October 21, 2018
Akureyri to Akranes
**We’ve decided to include the date and start/end locations for each day in our posts. We will be going back through our blog in the next dew days and adding this information to each post. If you want us to include any other information please leave a comment.**
Laurie woke up dreaming of toast and butter. Luckily there was a toaster in our hostel and we still had ” bakari” bread (aka bakery but we like saying this because it is one of the only Icelandic words we can pronounce).
The window in our room had ornamental indentations so we couldn’t do our usual morning weather check. The wind was no longer howling but there was a constant hum that we hoped wasn’t rain.
It wasn’t but the sky was still pretty dark. And darker in the direction we were headed.
As we drove north and then west of Akureyri it started to rain, then sleet and finally snow. The road began to climb as the winds picked up and soon we were driving through a little blizzard.
With visibility less than 50 feet at times, Andy kept the car in our lane by using the yellow snow posts as a guide. Luckily there were no other cars around so we went as slow as we wanted.
We passed a snow plow and the first Icelandic official vehicle we have seen on our trip. The guy was chilling in his truck on the side of the road – probably with his vehicle running and the heater on.
A few times we wondered if the road was open but figured they would have closed a gate if it wasn’t. So we kept going. Locals would probably laugh at us for considering today’s weather a storm.
As we neared the top, the wind mellowed. Our studded winter tires worked well and we both felt at ease while enjoying the adventure.
As we headed down to the next valley we eventually fell below the snow line and entered into the rain again.
The road continued like this for another 2 “passes.” Even the sheep were dusted white from the snow at the higher elevations.
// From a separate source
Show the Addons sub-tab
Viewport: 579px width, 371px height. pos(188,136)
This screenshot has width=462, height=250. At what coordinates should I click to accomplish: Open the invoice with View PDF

At one point our car read -1 degree, the coldest it has been thus far (not considering the wind chill). We pulled out our big puffy coats for the first time this trip.
There weren’t many points of interest along the first half of today’s drive. We attempted to locate the waterfall of Reykjafoss. Google maps directed us down a road and we could see a size-able gorge and a river but there was never a spot to pull off or any path (or hole in a fence) to hike through. We eventually gave up and drove back to the main highway (Road 1).
Laurie moved in and out of slumber while Andy drove and enjoyed the scenery.
Eventually the skies cleared a little as we pulled into a parking area containing more cars than we had seen all morning.
We walked up wooden steps to circumnavigate the Grabrok crater which was formed by an eruption approximately 3,000 years ago.
We then drove about 10 minutes to the Glanni waterfall. We were the only people there, which was strange given the popularity of the neighboring Grabrok. We walked the main trail then followed a smaller path (which was quite wet) back the car.
It was another hour from here to the Deildartunguhver hot spring. This is the fastest flowing hot spring in the world. So much hot water comes out of the ground here that through ~70 km of piping it supplies hot water to the surrounding towns! The pipe network reminded us of the pipes that direct water from the Eastern Sierra to Los Angeles.
There was a fancy hot spring there but we decided to indulge in hot chocolate and carrot cake rather than take another hot plunge.
From here we took a little side trip up to Hraunfossar – one of the most unique waterfalls in Iceland. Here water flows out of lava tubes and into a river.
It’s hard to see what’s special about it at first. But then your brain catches up with your eyes and you think to yourself, “wait, where is this water coming from?”
We walked around as much was we could until it started to pour. Laurie ran back to the car as she had opted to wear her warm big puffy jacket which was not water proof.
The clouds produced more rain, then hail, then horizontal rain directly into our car enroute to our last stop. Along the way we stopped at a turnout to video chat with Andy’s parents and show them the incredible double rainbow behind us.
As we drove into Akranes – our home for the night, the clouds parted slightly and the sun came out.
This coastal town relies heavily on the fishing industry as its main source of employment.
Once settled in our hostel we decided to take a walk to stretch our legs after 6 hours in the car. We had about an hour of daylight so we wandered toward the lighthouse.
The smell of sea and fish wafted through the air. The wind picked up and eventually it began to hail. We choose our route to avoid long exposed areas.
Eventually the hail subsided as did the rain. We walked for about an hour – winding through small streets and gazing into warmly lit houses.
We returned to our hostel and made dinner consisting of beans, rice, cheese, tomatoes and greens after Laurie took a nice warm shower. It was fun to know where the water was coming from!
Tonight we are grateful for cozy accommodations and winter tires.